COSTA RICA | Tuesday, 21 January 2014 | Views [436]

So we're in Costa Rica now and having a pretty great time. A couple of buses to get across the border and then we took the slow boat from Gulfito to Puerto Jimenez, our base to get to Corcovado National Park. Arnold has always talked very highly of this park and so it was always going to be on the itinerary. Puerto Jimenez was a very dusty kind of town as there are no sealed roads and everyone drives around in pickup trucks and old 4WD´s. It's a funny sort of place, with quite a few retired Americans living there, one of which was the owner of the backpack safari place we were going to stay at.

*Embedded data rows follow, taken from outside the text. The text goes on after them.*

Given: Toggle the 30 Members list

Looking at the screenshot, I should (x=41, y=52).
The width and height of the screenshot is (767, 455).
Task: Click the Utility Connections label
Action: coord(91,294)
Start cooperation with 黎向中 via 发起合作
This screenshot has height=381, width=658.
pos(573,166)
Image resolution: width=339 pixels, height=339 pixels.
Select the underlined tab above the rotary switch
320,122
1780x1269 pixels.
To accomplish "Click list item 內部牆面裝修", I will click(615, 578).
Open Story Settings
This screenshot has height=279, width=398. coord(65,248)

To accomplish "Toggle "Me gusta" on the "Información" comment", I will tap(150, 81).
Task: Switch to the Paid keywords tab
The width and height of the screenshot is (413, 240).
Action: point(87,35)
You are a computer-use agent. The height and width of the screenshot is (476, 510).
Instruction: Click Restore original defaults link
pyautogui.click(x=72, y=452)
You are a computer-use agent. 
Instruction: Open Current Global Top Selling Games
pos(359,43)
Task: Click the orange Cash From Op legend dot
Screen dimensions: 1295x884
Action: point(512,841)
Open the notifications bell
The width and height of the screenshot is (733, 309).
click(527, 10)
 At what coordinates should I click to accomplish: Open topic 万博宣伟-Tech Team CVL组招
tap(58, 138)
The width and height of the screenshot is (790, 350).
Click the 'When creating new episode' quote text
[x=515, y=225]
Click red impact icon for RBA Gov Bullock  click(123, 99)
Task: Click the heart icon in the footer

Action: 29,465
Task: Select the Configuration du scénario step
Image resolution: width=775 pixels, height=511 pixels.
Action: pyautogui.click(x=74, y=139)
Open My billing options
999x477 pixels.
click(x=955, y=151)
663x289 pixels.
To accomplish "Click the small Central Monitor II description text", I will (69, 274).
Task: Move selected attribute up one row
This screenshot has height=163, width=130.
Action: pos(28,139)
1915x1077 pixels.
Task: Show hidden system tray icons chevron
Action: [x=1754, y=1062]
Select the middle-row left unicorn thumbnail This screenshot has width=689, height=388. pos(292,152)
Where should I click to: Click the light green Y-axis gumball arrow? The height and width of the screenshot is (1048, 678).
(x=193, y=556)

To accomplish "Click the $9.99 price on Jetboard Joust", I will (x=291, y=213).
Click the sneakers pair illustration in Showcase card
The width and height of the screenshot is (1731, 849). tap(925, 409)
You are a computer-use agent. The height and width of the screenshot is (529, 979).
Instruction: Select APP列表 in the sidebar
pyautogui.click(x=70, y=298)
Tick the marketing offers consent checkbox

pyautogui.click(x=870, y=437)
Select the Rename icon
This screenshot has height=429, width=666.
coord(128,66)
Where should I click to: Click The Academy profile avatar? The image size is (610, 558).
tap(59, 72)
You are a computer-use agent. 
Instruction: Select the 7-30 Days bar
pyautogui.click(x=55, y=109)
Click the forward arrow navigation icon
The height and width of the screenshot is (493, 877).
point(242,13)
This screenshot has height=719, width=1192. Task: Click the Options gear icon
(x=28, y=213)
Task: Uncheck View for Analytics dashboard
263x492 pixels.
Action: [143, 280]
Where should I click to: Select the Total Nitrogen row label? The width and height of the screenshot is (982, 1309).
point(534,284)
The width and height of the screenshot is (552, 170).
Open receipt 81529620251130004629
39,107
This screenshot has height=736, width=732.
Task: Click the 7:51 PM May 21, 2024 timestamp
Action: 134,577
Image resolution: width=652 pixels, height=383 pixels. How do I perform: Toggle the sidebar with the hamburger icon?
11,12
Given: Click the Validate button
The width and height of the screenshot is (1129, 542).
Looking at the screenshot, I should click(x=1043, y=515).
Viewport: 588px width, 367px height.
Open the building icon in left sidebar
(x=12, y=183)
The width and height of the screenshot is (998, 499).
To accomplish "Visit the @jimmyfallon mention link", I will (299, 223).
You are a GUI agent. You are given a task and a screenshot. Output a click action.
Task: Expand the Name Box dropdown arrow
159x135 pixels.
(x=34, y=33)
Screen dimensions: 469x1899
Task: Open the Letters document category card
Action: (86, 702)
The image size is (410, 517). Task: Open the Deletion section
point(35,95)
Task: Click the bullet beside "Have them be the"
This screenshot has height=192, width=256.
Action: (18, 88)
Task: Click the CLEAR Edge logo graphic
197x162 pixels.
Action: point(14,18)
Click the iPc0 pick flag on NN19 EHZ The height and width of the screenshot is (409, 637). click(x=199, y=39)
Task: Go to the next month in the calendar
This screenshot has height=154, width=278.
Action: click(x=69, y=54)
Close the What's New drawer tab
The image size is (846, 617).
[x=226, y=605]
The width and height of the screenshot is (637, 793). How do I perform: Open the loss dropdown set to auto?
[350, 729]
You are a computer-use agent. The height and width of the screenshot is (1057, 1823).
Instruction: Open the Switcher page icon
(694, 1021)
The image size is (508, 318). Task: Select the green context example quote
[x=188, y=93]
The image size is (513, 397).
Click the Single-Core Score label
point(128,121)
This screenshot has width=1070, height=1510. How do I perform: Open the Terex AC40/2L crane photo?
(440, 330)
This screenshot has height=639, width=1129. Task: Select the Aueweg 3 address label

This place was a few k´s out of town and to get there you´d have to stand in the back of his pickup truck, holding on tight to the metal bars as he drove around town,  first doing a few groceries, picking up a neighbour, and doing all sorts of other things before we finally made our way to the place.

 

The place! What a place! It was a very low-key backpacker place, set in the jungle on a private property not too far from the national park. It has tents instead of rooms and everything, from the showers to kitchen and communal room, was outdoors. He told us his son had set it up a few years ago, building everything himself, but he got tired of it after a few years and moved on. So Pete took it over. It was the kind of place where they try to grow their own herbs and veggies, recycle, and packpackers can volunteer their time to help with the garden and track maintenance in exchange for a free night accommodation. It was a most delightful place. From our tent, open on all sides, we saw several groups of monkeys swing past, checking out one of the banana trees which grows naturally in the area. Hummingbirds zip up and down, flapping furiously but gracefully.  Hardly any need to go to the park anymore!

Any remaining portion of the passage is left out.